In diretta a “ Un Calcio Alla Radio”, trasmissione in onda sulle frequenze di Radio CRC Targato Italia è intervenuto Umberto Chiariello per il suo consueto Editoradio: “ Mannaggia Maurizio Costanzo. Sei tu che hai fatto il guaio. Negli anni ruggenti del Maurizio Costanzo Show te ne uscisti una sera con una frase: “ la mamma degli imbecilli è sempre incinta”. Questa frase è diventata di uso comune. Sono in tanti a servirsene. È una frase volgare, stupida, eppure fa tanto cult. Recentemente c’è stata Italia Portogallo a San Siro e Bonucci gioca con la maglia della nazionale. Il pubblico di San Siro, di matrice milanista, lo fischia rumorosamente. Bonucci esce a fine partita con un’affermazione grave di questo genere. “La mamma degli imbecilli è sempre incinta”. Ribeccando quelli che lo hanno fischiato e dicendo “io gioco per la maglia della nazionale e questi fischi non si giustificano”. Vorrei ricordare al signor Bonucci che pochi giorni prima è stato proprio lui a rizzelarsi quando Mourinho dopo una partita di insulti continui nei suoi confronti allo Stadium, ebbene se ne uscì con la mano vicino all’orecchio come per dire “ ebbene non fischiate più” dopo aver vinto, lasciando la Juve incredula. Bonucci disse: “bisogna saper accettare i fischi del pubblico”. Allora mi domando e dico: “ma forse bisogna saperli accettare quando non riguardano sé stessi?”. Vogliamo cercare di capire cosa ho fatto io, Bonucci, per meritare questi fischi. Io lascio la Juventus, dopo la faccenda dello sgabellino per dissidi con allegri e lo spogliatoio. Vado al Milan, da ragazzo ero interista. Glissi e dici che hai raggiunto il sogno della tua vita.

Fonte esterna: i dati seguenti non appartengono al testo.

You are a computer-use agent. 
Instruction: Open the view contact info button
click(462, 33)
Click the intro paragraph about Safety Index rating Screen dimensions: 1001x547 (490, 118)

Ti danno la fascia da capitano. Contro la Juve segni e fai il famoso gestaccio del dito verso la bocca che gira, che è un modo di esultare orrendo e volgare. Dopodiché torni alla Juventus, chiedendo perdono e dicendo che quello è l’ambiente della tua vita e che hai sbagliato ad andare a Milano. Ma ora un tifoso romanista cosa deve pensare di te? Deve pensare che sei un signore se tu dici che hai sbagliato ad andare al Milan, che ha una gloria internazionale maggiore della Juventus. Questi fischi erano prevedibili e previsti. Allora ti faccio una domanda Caro Bonucci: “ Forse i fischi degli altri sono meno pesanti dei fischi verso sé stessi? Chiediti che se la mamma degli imbecilli è sempre incinta, questa mamma non produce dei figli. Forse sono imbecilli i figli di questa mamma? Dovresti chiederti chi appartiene a questa mamma?